Route information
- Length: 260 mi (420 km)
- Existed: 1953–1960s

Major junctions
- West end: New York, New York
- East end: Provincetown, Massachusetts

Location
- Country: United States
- States: New York, Connecticut, Rhode Island, Massachusetts

Highway system

= Cape Cod Expressway =

Proposed highway in the northeastern US

The Cape Cod Expressway is the name given to a highway that was proposed to have gone from New York City to Provincetown, Massachusetts. The road later became part of many highways and expressways, although it was never built and signed as a single road (and some portions never became highways).

==Route description==

The Cape Cod Expressway in Connecticut, which was the greater part of the planned route that was actually completed. Today this road serves as Connecticut's portion of Interstate 95.

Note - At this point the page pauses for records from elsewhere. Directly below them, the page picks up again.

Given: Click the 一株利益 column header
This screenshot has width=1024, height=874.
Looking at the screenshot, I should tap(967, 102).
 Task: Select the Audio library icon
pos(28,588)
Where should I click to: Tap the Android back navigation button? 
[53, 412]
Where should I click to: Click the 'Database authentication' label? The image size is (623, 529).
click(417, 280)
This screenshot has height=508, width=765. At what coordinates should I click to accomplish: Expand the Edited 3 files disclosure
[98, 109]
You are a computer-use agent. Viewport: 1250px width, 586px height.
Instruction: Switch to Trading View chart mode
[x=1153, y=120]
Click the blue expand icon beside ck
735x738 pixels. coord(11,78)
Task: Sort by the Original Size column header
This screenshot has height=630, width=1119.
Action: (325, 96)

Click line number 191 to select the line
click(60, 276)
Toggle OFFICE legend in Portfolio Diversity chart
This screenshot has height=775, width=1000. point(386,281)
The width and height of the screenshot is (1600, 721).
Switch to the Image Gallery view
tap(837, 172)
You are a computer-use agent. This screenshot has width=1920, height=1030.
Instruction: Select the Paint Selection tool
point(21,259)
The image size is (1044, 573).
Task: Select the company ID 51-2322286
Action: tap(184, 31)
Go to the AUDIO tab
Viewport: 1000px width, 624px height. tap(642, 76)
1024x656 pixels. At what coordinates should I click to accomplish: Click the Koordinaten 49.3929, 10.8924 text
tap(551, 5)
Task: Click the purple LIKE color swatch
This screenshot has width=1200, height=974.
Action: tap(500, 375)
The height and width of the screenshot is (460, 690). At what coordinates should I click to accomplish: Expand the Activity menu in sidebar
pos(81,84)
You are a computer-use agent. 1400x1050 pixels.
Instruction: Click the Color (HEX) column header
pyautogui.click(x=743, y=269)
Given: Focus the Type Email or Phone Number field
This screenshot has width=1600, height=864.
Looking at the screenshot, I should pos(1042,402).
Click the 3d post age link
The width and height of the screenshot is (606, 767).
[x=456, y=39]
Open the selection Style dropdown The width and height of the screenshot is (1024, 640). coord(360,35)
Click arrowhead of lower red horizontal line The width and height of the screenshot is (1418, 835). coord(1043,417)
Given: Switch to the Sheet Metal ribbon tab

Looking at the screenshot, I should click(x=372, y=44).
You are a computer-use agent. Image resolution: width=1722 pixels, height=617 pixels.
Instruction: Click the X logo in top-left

Coming out of New York City, the route would have followed Interstate 95 along the modern New England Thruway until the Connecticut border, where it would meet up with what later became the Connecticut Turnpike. Once it reached Rhode Island, the expressway would follow the present-day Route 138 to Route 24, Interstate 195 (where it would cross into Massachusetts), Route 25, and U.S. Route 6 all the way to Provincetown, Massachusetts.

==History==
During the early second half of the 20th century, states began to experience traffic congestion affecting local roads. In response, many states began building expressways in order to alleviate this congestion. In 1953, the governors of New York, Connecticut, Rhode Island, and Massachusetts began to plan a 260 mi expressway that would link New York City to Provincetown, Massachusetts. The highway was projected to cost around $75 million, and would be between four and six lanes wide. Tolls would be charged for parts of the highway, although the road as a whole would not be tolled. The route was billed as "the most direct and shortest highway route between the present and potentially major urban-industrial and recreational concentrations, and between significant military installations of the shore route area."

The route was built as planned from New York City into Rhode Island. Because of highway revolts, the route along Route 138 to Route 24 ended up not being completed (both roads were also concurrently signed with Interstate 895 at one point, as well). In Massachusetts, the Charles M. Braga Jr. Memorial Bridge, which carries Interstate 195, was built with the eventual aim of carrying the expressway. Route 25 in Massachusetts was eventually constructed along the proposed route of the expressway. In Bourne, plans for the expressway turned into the Southside Connector which was planned around the same time as the expressway, but also never built. On Cape Cod, the road turned into the Mid-Cape Highway and was constructed as an expressway as far as the Orleans Rotary. Because the road served as a main thoroughfare for towns north of Orleans, the expressway idea likely was abandoned, although between North Truro and Provincetown, grade-separated interchanges were constructed in remote sections.